Biochemical characteristics of mammalian diaphragms

Selected biochemical characteristics of diaphragm muscle were compared among several orders of adult mammals (cattle, swine, rabbit, guinea, pig, rat, and mouse) with known differences in resting breathing frequencies (f, range = 15–138). Diaphragms from smaller animals had significantly higher citrate synthase (CS) and phosphofructokinase (PFK) activities and substrate oxidation rates than larger animals. Ranges of activities for CS and PFK were 93-27 and 58-39 μmol·g −1·min −1, respectively; and 34-5 and 19-2 nmol·g −1·min −1 for [U- 14C]glucose (GLU) and [1- 14C]palmitate (PAL) oxidation, respectively.
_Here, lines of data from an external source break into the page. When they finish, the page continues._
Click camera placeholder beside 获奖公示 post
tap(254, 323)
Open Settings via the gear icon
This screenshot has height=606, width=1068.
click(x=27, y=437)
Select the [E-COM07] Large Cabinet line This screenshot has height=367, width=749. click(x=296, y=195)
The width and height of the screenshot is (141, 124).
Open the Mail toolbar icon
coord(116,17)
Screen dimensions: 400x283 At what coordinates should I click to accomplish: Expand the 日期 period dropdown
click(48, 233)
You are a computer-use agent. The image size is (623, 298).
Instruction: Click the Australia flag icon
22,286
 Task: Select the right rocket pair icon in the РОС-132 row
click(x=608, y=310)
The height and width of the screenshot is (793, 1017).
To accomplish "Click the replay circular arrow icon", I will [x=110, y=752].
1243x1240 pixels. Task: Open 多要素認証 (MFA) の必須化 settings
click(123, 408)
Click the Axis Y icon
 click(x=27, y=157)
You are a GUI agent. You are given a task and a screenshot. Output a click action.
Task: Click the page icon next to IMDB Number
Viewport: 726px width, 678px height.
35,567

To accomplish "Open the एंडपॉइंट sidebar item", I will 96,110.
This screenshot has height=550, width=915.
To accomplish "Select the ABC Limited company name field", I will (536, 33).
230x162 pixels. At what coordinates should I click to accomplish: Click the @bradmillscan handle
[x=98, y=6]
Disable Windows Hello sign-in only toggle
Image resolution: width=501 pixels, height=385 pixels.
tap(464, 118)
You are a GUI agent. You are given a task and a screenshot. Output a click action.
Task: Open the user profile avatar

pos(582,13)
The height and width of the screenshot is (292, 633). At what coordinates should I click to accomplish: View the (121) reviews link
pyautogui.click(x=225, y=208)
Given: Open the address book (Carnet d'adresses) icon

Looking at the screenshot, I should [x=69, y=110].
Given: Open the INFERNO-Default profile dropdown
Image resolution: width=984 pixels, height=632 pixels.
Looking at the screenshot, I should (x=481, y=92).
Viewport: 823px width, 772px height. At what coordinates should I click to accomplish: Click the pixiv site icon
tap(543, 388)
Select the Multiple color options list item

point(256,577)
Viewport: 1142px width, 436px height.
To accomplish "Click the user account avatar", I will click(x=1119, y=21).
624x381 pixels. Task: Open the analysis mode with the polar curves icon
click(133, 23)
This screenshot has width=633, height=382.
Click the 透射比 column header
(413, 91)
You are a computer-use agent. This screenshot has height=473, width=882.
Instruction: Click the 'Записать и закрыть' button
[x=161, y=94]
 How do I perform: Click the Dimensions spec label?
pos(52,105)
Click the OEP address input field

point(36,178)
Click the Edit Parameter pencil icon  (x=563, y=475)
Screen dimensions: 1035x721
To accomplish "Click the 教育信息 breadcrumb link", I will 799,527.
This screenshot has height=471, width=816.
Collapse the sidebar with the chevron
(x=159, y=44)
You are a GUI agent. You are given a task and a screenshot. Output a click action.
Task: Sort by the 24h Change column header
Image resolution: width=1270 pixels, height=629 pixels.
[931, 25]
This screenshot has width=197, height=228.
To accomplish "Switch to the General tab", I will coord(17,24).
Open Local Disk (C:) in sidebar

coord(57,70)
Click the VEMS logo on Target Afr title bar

The percent of native fast myosin (FM) isoforms was significantly different among groups. Mouse diaphragm had the highest % FM (88.6%), whereas the lowest values (7.5%) were observed in cattle diaphragm. Myosin ATPase (M-ATPase, pH 9.8) activity was significantly lower in cattle (0.06 μmol·mg protein −1·min −1) and swine (0.38 μmol·mg protein −1·min −1) diaphragm than in other mammals (range of 1.14-0.67 μmol·mg protein −1·min −1). Correlation coefficients determined among means of measured biochemical parameters and established values of f indicated that CS activity and substrate oxidation rates were significantly correlation with f ( r = 0.92, 0.92, 0.86 for CS, GLU, PAL, respectively) and the % FM increased with f. M-ATPase (pH 9.8) was significantly correlated with % FM ( r = 0.85), whereas PFK and M-ATPase activities were not closely associated with f. It was concluded that f in mammals is significantly correlated with the biochemical parameters of aerobic capacity and is associated with the percent of FM isoforms in the diaphragm.